> [Action item]:
Only the lines holding "Viewport" are wanted. Copy every one from the records below.

> [Records for this exercise]:
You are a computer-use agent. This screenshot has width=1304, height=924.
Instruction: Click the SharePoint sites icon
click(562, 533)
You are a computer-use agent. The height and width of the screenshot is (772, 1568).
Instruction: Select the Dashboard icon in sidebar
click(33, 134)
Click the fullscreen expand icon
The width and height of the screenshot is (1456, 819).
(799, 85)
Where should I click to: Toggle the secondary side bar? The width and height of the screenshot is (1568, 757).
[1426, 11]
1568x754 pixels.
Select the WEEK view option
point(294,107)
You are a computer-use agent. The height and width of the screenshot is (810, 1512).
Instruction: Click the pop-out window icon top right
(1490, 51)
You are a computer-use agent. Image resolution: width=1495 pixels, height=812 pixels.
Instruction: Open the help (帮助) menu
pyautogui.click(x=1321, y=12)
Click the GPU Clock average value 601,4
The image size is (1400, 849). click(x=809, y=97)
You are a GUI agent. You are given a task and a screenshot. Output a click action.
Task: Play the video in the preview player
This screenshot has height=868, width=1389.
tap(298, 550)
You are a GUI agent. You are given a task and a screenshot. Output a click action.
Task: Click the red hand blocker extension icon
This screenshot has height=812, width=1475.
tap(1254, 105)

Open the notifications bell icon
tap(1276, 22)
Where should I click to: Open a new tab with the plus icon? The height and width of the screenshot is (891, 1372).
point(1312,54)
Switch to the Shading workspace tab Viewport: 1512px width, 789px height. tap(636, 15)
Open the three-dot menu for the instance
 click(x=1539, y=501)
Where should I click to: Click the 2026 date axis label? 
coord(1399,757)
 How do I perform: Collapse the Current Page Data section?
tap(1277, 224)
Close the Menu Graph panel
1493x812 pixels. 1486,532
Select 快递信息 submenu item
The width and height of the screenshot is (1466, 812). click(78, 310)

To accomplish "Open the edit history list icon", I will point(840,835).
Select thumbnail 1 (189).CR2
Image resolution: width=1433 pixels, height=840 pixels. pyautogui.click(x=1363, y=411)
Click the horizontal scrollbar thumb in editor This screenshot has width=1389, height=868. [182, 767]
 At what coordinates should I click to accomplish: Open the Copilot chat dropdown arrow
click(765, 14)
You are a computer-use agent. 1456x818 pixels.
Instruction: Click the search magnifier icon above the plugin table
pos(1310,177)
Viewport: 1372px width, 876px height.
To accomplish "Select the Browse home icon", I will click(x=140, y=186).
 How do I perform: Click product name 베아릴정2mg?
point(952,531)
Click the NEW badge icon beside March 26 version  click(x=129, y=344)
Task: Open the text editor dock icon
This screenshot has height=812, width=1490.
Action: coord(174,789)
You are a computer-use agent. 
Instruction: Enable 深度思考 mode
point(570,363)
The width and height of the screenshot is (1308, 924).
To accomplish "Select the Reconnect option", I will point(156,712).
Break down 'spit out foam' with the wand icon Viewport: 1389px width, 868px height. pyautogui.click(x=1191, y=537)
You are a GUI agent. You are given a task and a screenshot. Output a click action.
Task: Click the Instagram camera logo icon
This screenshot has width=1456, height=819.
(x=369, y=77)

> [Solution for this exercise]:
Switch to the Shading workspace tab Viewport: 1512px width, 789px height. tap(636, 15)
Viewport: 1372px width, 876px height.
Break down 'spit out foam' with the wand icon Viewport: 1389px width, 868px height. pyautogui.click(x=1191, y=537)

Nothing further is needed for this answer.